(Note: most of this is kuwento, especially for those planning to get a
3Ware, I have a question on RAID 10 versus RAID 5 in the third paragraph,
though).

(Warning: long post, as usual)

Hi there everyone,

This may be a little off-topic, but perhaps a number of you will be
interested. My father just arrived this morning (early this morning, see
timestamp) from Hong Kong. Aside from four lovely books (hehehe), he got
four 30.1GB IBM hard drives and a 3Ware Escalade 6400 controller. I'm
reading the manual (something I don't normally do, but the controller came
before I could piece together the rest of the server so I can't plunge in
anyway, and I'm excited) and it's a very interesting thin piece of printed
material.

For one the darned thing is honest and competent when it says it supports
"RAID 10". It even has diagrams to support its text explanations of the
various RAID levels that rocks the pants off what I read online. This card
supports RAID 0, 1, 10 and 5 (except on Windows 98/ME, where RAID5 is not
yet supported, bwahahaha!!!), plus JBOD.

This brings me to my question: RAID 10 or RAID 5? I haven't found anything
comparing the two as far as performance is concerned. Here's a little
kuwento about the two RAID levels for those who don't know, though. It can
also help in figuring out where I'm coming from (why I'm trying to decide
between the two).

RAID 10 as the manual describes: "The first two drives are mirrored as a
fault tolerant array using RAID 1. The third and fourth drives are
mirrored as a fault tolerant array using RAID 1. The two mirrored arrays
are then grouped as a striped RAID 0 array using a two tier structure."
With this you get the total number of drives (assumed to be an even
number) divided by two in terms of capacity.

RAID 5 is like RAID 4 except that the parity information is spread out
across the disks. Capacity = [(size of smallest drive) * (n - 1)], where n
is the number of drives in the array. Storage efficiency = [(n - 1) / n].

● Provided data:
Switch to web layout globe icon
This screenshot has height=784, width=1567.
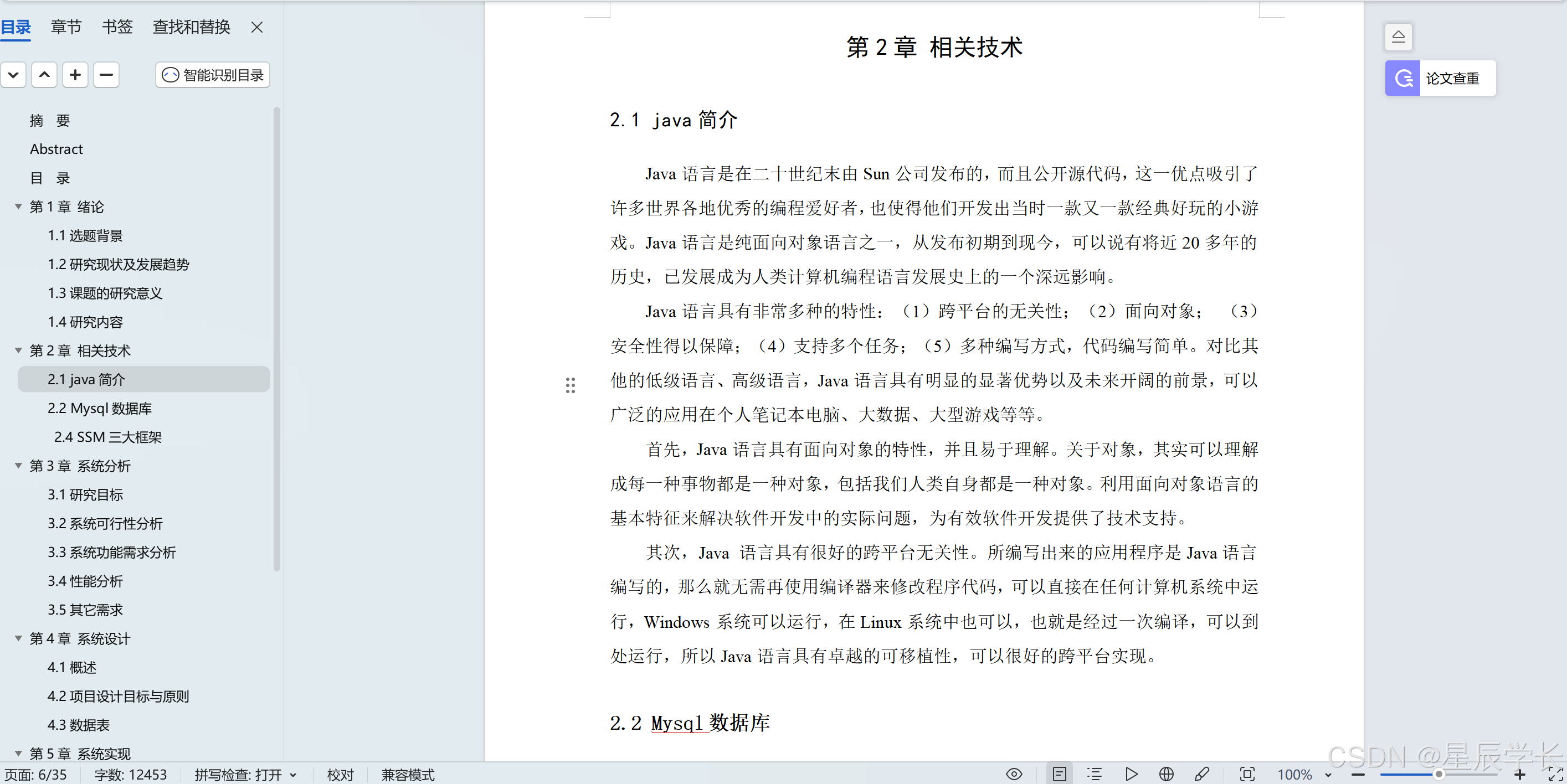1166,774
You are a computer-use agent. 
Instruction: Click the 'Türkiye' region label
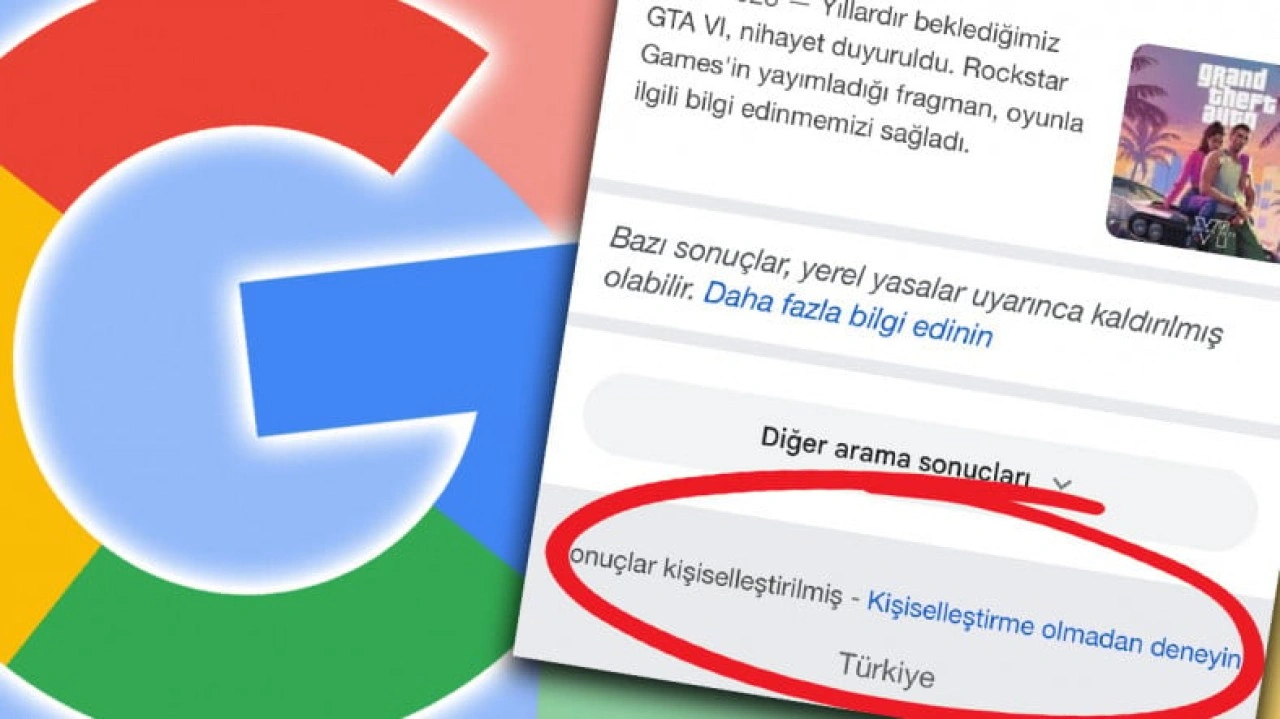[x=886, y=669]
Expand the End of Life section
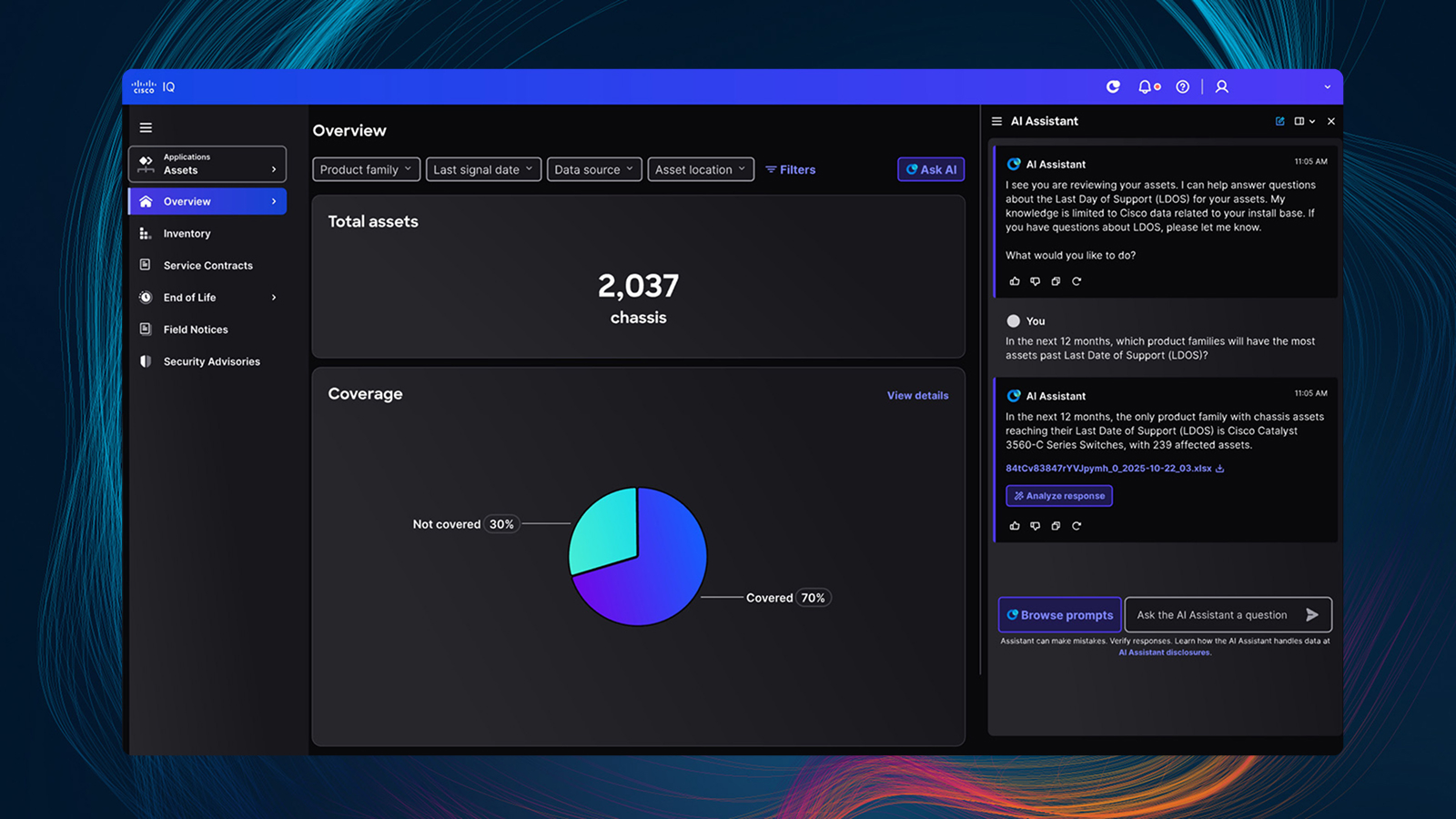 click(x=272, y=297)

● Exercises:
**a.** In the RAID post, what controller did the father bring back from Hong Kong?
**b.** Please condense the paragraph of the RAID post that opens "For one the darned thing" into a short bulleted list that keeps its main facts.
**c.** List every RAID level and other disk configuration that the RAID post says the card supports.

● Complete answers:
**a.** A 3Ware Escalade 6400 controller.

**b.**
- The manual is honest and competent in claiming RAID 10 support.
- It includes diagrams backing up its text explanations of the RAID levels, which are far better than what the writer had read online.
- The card supports RAID 0, 1, 10 and 5, plus JBOD.
- RAID 5 is not yet supported on Windows 98/ME.

**c.** RAID 0, RAID 1, RAID 10, RAID 5, JBOD